En teoría, existen innumerables fuentes de energía renovable, aunque no disponemos de capacidad para aprovecharlas todas. Entre las más utilizadas destacan:

  • Energía eólica: molinos de viento con turbinas acopladas transforman la energía cinética del viento en energía eléctrica. El suministro de energía es potencialmente infinito, siendo el impacto visual uno de sus principales inconvenientes.
  • Energía solar: térmica y fotovoltaica. Al Sol le quedan al menos un par de miles de millones de años de vida, así que en principio es una fuente de energía inagotable.

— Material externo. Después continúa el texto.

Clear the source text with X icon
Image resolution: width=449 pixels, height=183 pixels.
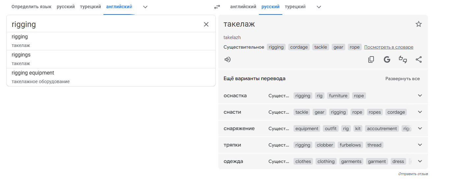206,24
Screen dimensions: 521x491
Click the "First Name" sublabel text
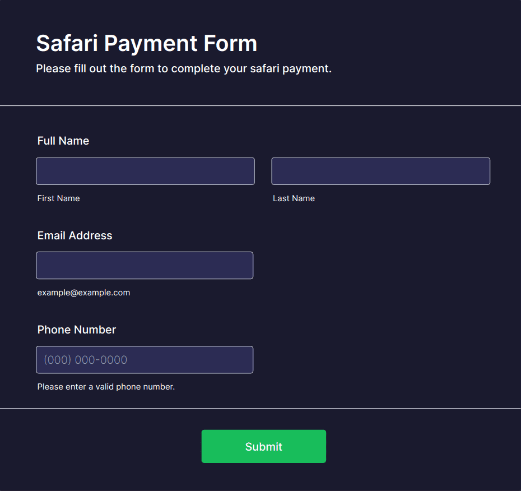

  • Energía marina: se aprovecha la energía cinética de las mareas y de las corrientes marinas para mover turbinas generadoras. Puede tener impacto negativo en la vida acuática que utiliza frecuentemente las corrientes.
  • Energía geotérmica: es una fuente de energía muy limitada geográficamente a zonas con actividad volcánica. Utiliza agua a altas temperaturas en el subsuelo que puede arrastrar minerales y sustancias tóxicas.
  • Energía hidroeléctrica: se aprovecha la energía cinética en saltos de agua para mover turbinas generadoras. Para crear saltos de agua abundantes se suelen instalar en embalses artificiales, que puede ser una ventaja como reserva de agua pero también una desventaja por su impacto medioambiental potencial.
  • Biomasa y biodiesel: la biomasa se fabrica con material vegetal en descomposición y el biodiesel se fabrica con mezcla de diferentes aceites vegetales. Es una fuente de energía considerada renovable y barata pero se utiliza por combustión para obtener calor o transformarlo en electricidad, y en esta combustión se produce uno de los principales problemas que también tenían los combustibles fósiles: la producción de gases de efecto invernadero.
  • Madera: es una fuente de energía renovable en entornos controlados con repoblación de los árboles. Al igual que la biomasa y el biodiesel, es una fuente de energía barata pero la combustión genera gases contaminantes.

Algunas fuentes de energías renovables limpias, además de no contaminar y no agotarse, tienen la gran ventaja de poderse utilizar en el ámbito doméstico, como las placas solares o los aerogeneradores, y son capaces de suministrar la energía suficiente para un hogar medio.